▶ **Provided material**
○ ○ ○ ○ ○ ○ ○

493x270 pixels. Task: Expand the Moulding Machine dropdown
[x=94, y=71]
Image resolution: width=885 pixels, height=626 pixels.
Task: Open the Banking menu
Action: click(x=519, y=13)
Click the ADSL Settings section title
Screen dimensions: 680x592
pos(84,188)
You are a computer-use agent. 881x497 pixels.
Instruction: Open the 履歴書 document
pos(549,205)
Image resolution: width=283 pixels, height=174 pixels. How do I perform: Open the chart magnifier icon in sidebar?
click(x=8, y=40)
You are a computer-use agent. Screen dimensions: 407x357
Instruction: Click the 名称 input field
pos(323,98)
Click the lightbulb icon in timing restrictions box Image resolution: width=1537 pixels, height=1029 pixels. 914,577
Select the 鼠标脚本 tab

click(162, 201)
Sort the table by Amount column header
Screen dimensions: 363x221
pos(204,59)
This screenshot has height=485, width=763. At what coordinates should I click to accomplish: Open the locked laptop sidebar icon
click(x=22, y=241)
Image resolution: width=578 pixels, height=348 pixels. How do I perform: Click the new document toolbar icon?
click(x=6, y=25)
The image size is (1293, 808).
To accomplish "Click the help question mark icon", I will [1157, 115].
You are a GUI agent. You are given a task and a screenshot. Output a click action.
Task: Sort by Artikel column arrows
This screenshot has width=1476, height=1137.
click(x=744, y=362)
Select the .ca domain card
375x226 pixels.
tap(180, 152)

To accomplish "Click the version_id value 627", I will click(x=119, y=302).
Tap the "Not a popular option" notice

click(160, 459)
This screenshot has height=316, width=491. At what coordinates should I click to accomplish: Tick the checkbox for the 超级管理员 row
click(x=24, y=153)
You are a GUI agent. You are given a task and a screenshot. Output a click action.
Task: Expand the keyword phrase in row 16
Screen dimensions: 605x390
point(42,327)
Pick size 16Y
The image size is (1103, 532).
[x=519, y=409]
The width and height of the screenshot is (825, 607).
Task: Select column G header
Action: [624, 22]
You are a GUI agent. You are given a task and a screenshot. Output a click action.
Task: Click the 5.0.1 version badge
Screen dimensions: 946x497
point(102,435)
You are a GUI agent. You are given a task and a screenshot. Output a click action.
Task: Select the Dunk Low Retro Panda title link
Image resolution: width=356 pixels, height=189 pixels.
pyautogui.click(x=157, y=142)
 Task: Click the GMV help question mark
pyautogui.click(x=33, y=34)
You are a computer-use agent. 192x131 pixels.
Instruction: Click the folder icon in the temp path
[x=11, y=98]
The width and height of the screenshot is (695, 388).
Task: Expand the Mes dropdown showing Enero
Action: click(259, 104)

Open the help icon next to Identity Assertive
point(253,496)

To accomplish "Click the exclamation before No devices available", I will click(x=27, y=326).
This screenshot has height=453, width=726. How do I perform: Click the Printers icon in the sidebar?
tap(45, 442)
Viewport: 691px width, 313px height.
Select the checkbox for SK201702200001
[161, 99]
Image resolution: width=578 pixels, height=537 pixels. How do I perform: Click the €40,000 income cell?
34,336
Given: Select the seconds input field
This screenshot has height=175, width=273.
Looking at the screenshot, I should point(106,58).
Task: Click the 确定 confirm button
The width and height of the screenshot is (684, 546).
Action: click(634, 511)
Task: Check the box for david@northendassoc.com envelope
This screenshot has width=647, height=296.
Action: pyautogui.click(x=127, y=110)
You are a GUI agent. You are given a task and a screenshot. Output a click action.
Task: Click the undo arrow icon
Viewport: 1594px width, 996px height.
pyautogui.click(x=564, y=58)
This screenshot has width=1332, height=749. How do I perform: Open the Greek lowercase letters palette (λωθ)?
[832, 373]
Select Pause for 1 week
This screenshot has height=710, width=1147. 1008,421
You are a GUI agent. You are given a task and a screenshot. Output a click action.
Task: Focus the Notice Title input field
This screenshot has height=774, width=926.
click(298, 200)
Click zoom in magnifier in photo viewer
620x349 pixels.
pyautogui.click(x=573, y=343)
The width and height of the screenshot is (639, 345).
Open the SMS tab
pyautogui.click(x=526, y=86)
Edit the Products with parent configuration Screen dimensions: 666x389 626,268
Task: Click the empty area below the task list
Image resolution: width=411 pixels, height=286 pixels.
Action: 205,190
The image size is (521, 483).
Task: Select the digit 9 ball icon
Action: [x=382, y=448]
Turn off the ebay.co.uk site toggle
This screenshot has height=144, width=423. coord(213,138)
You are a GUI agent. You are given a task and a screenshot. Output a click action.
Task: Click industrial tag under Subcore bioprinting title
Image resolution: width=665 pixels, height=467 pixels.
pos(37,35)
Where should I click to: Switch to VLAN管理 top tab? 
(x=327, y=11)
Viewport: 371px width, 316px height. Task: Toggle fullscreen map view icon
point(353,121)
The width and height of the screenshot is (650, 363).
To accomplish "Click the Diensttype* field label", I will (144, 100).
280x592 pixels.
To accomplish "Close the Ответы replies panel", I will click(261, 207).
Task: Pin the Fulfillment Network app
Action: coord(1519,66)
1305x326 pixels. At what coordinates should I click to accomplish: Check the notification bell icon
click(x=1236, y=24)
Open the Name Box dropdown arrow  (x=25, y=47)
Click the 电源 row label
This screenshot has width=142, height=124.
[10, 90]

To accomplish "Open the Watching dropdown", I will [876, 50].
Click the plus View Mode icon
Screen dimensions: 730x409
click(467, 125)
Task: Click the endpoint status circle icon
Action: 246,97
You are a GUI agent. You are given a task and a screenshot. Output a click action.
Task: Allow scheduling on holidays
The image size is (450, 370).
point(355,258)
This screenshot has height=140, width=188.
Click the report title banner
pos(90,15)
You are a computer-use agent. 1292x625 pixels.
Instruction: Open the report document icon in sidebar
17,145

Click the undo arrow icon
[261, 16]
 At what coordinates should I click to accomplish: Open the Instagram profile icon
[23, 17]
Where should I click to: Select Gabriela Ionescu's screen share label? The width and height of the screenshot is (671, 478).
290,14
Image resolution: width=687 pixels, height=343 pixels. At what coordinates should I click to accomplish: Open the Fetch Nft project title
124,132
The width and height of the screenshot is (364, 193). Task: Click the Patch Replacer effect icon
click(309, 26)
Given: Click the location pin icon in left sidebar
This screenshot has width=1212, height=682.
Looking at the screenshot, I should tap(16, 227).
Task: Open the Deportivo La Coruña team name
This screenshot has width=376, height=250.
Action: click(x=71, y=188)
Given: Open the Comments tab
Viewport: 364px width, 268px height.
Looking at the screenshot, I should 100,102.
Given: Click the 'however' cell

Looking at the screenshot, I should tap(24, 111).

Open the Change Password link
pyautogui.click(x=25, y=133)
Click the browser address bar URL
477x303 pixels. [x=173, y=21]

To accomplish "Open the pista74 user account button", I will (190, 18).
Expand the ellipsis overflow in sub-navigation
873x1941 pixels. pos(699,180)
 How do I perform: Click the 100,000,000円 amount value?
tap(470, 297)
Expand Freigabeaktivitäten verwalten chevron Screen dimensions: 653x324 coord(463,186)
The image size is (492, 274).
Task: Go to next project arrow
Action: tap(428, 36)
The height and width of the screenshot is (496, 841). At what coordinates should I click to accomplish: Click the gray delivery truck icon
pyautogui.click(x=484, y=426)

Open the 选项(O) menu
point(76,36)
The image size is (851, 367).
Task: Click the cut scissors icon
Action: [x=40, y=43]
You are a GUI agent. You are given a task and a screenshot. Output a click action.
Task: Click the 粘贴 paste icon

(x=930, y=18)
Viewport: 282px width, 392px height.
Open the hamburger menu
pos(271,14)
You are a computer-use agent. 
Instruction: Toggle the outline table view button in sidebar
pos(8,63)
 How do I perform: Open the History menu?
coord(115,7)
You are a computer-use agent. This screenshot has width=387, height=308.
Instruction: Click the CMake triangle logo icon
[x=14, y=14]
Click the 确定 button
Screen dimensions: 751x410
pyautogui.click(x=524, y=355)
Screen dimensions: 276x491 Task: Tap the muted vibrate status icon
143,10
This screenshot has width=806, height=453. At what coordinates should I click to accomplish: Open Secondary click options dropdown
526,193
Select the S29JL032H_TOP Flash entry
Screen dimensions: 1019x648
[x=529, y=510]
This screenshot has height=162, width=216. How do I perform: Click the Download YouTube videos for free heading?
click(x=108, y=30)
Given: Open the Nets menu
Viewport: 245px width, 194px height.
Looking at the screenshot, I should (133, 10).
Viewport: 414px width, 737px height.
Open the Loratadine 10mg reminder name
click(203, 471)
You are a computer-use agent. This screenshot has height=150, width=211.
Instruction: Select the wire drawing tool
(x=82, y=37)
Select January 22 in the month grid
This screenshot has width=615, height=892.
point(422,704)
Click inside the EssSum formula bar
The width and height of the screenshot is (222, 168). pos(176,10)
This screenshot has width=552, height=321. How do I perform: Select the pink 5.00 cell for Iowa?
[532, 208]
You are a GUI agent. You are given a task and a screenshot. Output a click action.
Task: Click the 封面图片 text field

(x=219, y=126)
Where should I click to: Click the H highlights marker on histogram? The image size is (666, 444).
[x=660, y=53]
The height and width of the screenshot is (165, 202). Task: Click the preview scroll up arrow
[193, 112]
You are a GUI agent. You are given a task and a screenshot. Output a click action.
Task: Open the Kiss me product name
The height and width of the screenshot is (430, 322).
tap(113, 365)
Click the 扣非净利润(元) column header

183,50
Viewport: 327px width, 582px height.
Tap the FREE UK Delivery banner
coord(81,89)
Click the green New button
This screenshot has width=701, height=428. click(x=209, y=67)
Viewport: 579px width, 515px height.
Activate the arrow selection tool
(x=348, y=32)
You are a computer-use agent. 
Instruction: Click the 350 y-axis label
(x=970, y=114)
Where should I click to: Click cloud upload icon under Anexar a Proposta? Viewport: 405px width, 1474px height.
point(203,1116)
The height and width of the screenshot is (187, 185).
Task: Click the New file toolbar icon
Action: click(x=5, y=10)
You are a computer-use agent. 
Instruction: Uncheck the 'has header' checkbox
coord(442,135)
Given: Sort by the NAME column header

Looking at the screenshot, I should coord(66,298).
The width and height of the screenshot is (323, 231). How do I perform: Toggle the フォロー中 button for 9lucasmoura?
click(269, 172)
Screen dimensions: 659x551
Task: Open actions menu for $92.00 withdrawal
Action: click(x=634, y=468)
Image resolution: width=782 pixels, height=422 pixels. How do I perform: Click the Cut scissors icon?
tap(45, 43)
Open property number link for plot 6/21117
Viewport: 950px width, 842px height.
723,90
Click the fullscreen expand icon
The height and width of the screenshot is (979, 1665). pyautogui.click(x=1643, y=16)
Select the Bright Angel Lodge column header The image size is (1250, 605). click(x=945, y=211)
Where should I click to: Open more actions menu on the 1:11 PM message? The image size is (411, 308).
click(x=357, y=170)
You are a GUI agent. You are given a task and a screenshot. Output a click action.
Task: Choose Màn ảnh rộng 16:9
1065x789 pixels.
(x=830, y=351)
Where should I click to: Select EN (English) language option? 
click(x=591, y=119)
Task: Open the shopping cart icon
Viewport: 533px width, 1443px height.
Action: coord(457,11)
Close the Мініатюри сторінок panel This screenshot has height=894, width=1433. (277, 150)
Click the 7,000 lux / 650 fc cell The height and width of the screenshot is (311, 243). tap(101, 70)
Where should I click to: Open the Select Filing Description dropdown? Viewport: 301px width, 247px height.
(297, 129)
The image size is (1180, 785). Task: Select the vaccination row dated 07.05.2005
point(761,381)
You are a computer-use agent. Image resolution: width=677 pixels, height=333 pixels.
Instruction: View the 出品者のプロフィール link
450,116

○ ○ ○ ○ ○ ○ ○

▶ **How to complete this task**
Return exactly the opening lines of the listing above, ending with the line that has "Task: Select the Dunk".

▶ **Response**
493x270 pixels. Task: Expand the Moulding Machine dropdown
[x=94, y=71]
Image resolution: width=885 pixels, height=626 pixels.
Task: Open the Banking menu
Action: click(x=519, y=13)
Click the ADSL Settings section title
Screen dimensions: 680x592
pos(84,188)
You are a computer-use agent. 881x497 pixels.
Instruction: Open the 履歴書 document
pos(549,205)
Image resolution: width=283 pixels, height=174 pixels. How do I perform: Open the chart magnifier icon in sidebar?
click(x=8, y=40)
You are a computer-use agent. Screen dimensions: 407x357
Instruction: Click the 名称 input field
pos(323,98)
Click the lightbulb icon in timing restrictions box Image resolution: width=1537 pixels, height=1029 pixels. 914,577
Select the 鼠标脚本 tab

click(162, 201)
Sort the table by Amount column header
Screen dimensions: 363x221
pos(204,59)
This screenshot has height=485, width=763. At what coordinates should I click to accomplish: Open the locked laptop sidebar icon
click(x=22, y=241)
Image resolution: width=578 pixels, height=348 pixels. How do I perform: Click the new document toolbar icon?
click(x=6, y=25)
The image size is (1293, 808).
To accomplish "Click the help question mark icon", I will [1157, 115].
You are a GUI agent. You are given a task and a screenshot. Output a click action.
Task: Sort by Artikel column arrows
This screenshot has width=1476, height=1137.
click(x=744, y=362)
Select the .ca domain card
375x226 pixels.
tap(180, 152)

To accomplish "Click the version_id value 627", I will click(x=119, y=302).
Tap the "Not a popular option" notice

click(160, 459)
This screenshot has height=316, width=491. At what coordinates should I click to accomplish: Tick the checkbox for the 超级管理员 row
click(x=24, y=153)
You are a GUI agent. You are given a task and a screenshot. Output a click action.
Task: Expand the keyword phrase in row 16
Screen dimensions: 605x390
point(42,327)
Pick size 16Y
The image size is (1103, 532).
[x=519, y=409]
The width and height of the screenshot is (825, 607).
Task: Select column G header
Action: [624, 22]
You are a GUI agent. You are given a task and a screenshot. Output a click action.
Task: Click the 5.0.1 version badge
Screen dimensions: 946x497
point(102,435)
You are a GUI agent. You are given a task and a screenshot. Output a click action.
Task: Select the Dunk Low Retro Panda title link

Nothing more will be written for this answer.